Selain itu, tambahan Jaja, pola mutasi yang menyebabkan perselingkuhan, kesempatan pelatihan kurang yang menyebabkan hakim tidak bisa mengembangkan ilmunya, keamanan yang kurang, fasilitas kesehatan yang tidak memadai, dan kurangnya rumah dinas.
“Tentu semua problematika di atas menjadi tantangan bagi hakim dalam menciptakan peradilan yang agung, sebagaimana yang kita harapkan selama ini. Menjadikan badan peradilan yang bersih dan terhormat, dan hakim yang berintegritas, profesional dan bermoral,” sebutnya.
Sementara itu, Wakil Ketua MA Non-Yudisial, Sunarto, mengatakan, upaya meningkatkan badan peradilan yang agung hanya dapat diwujudkan oleh hakim-hakim yang profesional.
Hakim profesional akan menjalankan profesi yang didapatnya dalam pendidikannya, dan berpegang teguh pada nilai-nilai moral.
“Hakim profesional tidak dilahirkan, tetapi harus diciptakan dengan proses yang cukup panjang.
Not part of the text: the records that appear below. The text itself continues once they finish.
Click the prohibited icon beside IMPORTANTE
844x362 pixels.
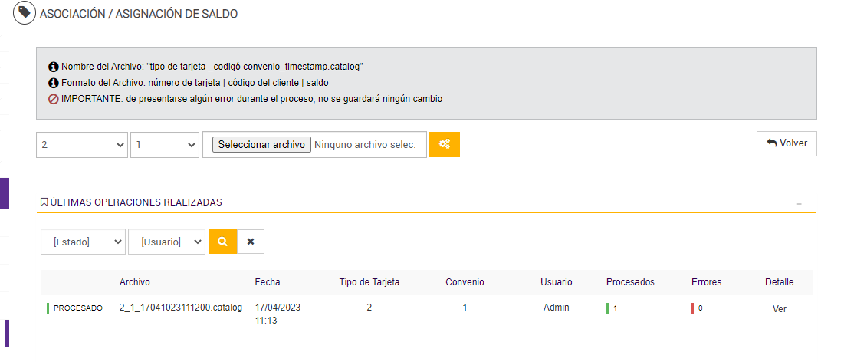pyautogui.click(x=54, y=99)
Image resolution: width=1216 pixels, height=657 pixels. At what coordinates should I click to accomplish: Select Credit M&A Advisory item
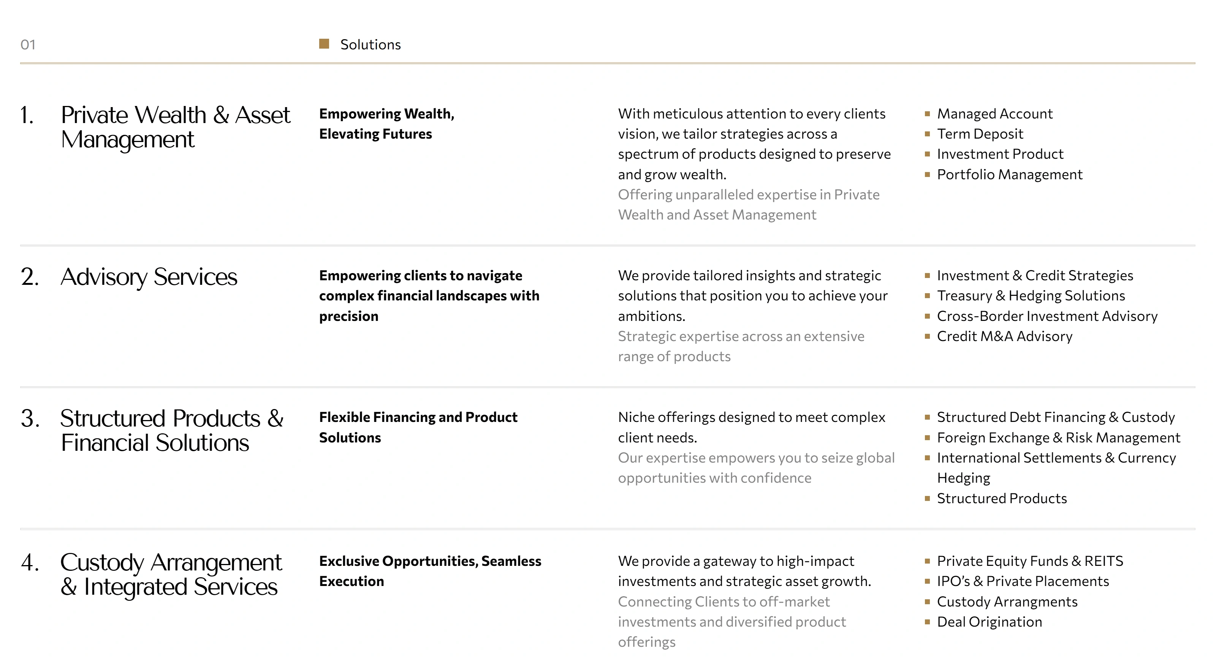1005,336

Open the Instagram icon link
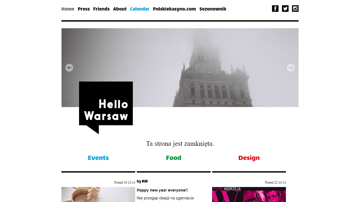(x=295, y=9)
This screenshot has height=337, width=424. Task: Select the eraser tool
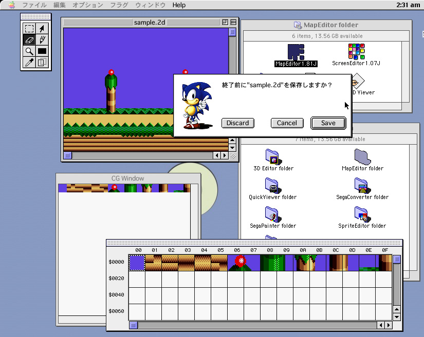pos(29,39)
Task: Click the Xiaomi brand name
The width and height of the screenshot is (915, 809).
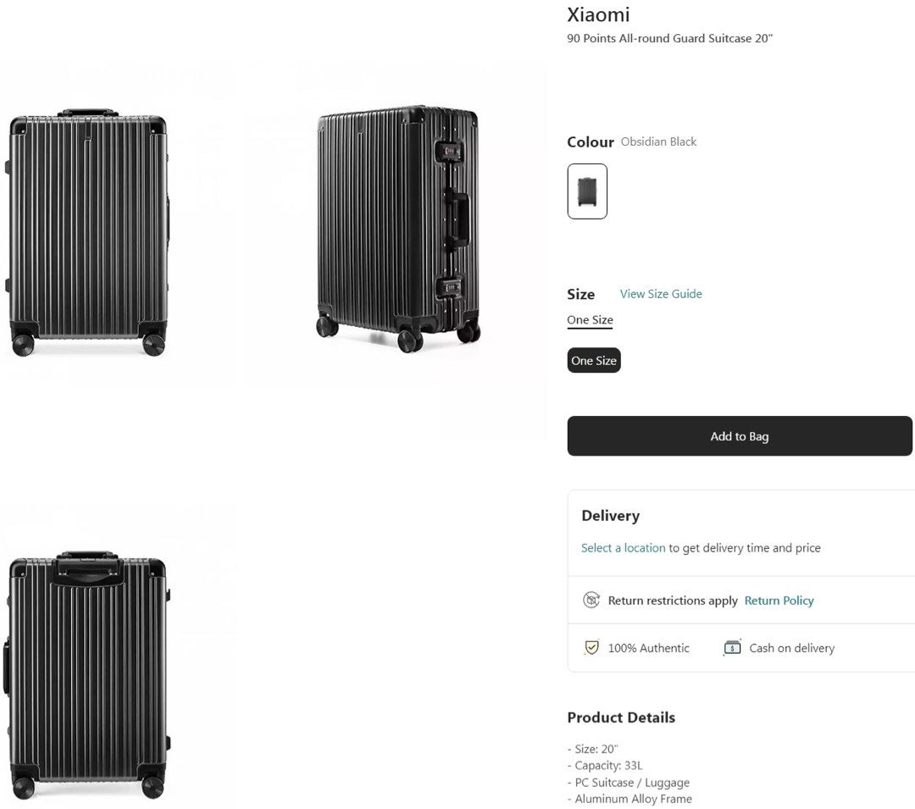Action: click(598, 14)
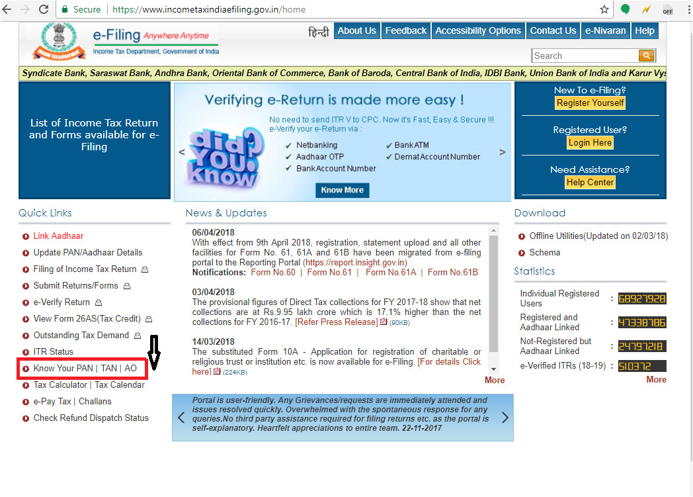Click inside the Search text field
The width and height of the screenshot is (693, 497).
pos(585,56)
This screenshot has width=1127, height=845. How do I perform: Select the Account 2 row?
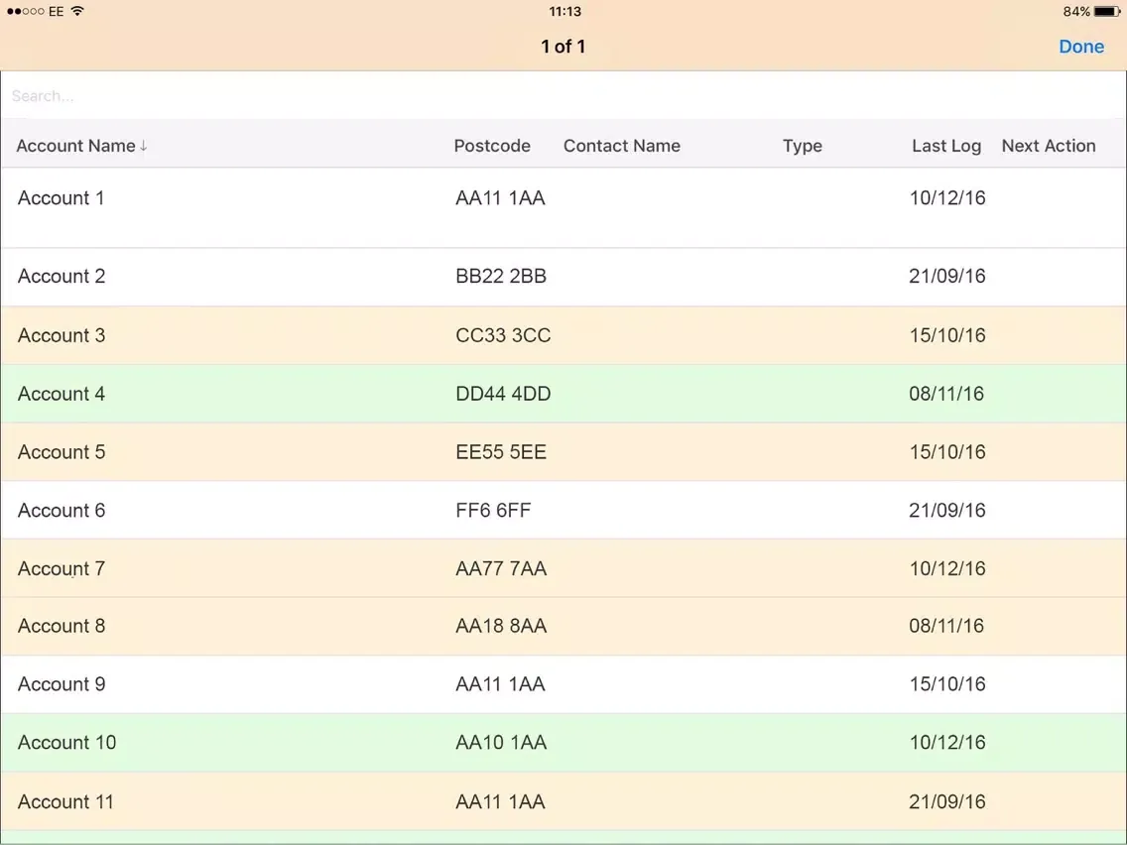click(x=62, y=277)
Mengapa harus hakim profesional yang dapat tingkatkan peradilan yang agung? Alasannya, tanggung jawab hakim tidak hanya pada pencari keadilan, namun juga pada Tuhan,” ungkapnya.
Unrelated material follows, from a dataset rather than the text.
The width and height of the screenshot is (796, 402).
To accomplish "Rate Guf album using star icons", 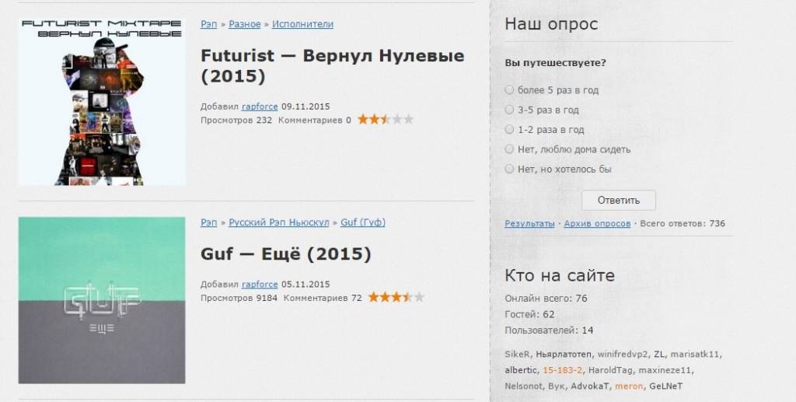I will [x=396, y=297].
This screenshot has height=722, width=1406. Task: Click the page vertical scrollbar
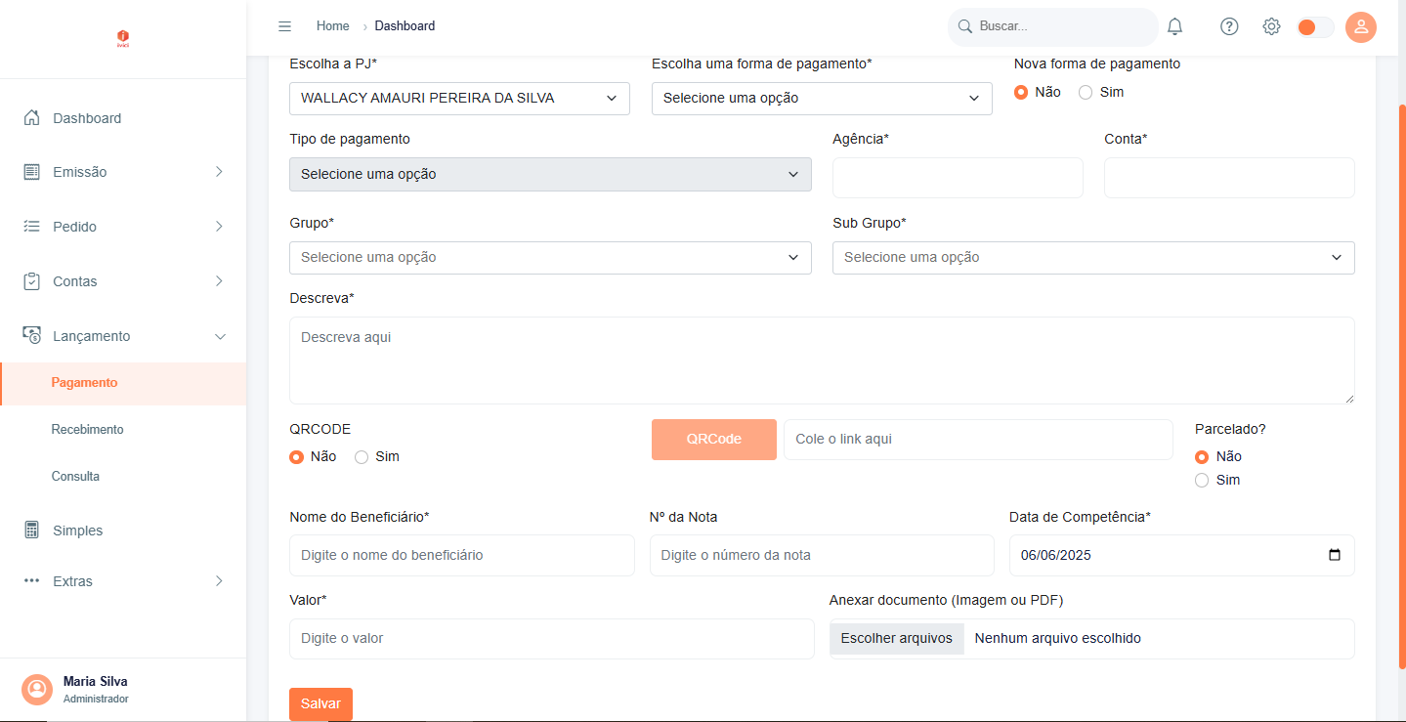point(1401,391)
Selain itu, putusan hakim harus dianggap benar sepanjang belum dinyatakan sebaliknya, oleh putusan tingkat berikutnya. Hakim profesional juga harus memiliki spirit, keterampilan dan pengalaman.
Maka, untuk mendapatkan hakim profesional, saat ini MA telah melakukan rekrutmen calon hakim pada 2017 yang transparan dan akutanbel.
“MA juga menyusun mutasi dan promosi hakim, serta membuat instrumen fit and proper test, untuk calon pimpinan pengadilan tingkat pertama dan banding. Hakim profesional tidak lepas dengan integritas yang baik, serta perpaduan antara mutu dan kualitas, sehingga memiliki potensi dan kemampuan memancarkan kewibawaan dan kejujuran,” ujarnya.
Baca Juga
Lihat juga...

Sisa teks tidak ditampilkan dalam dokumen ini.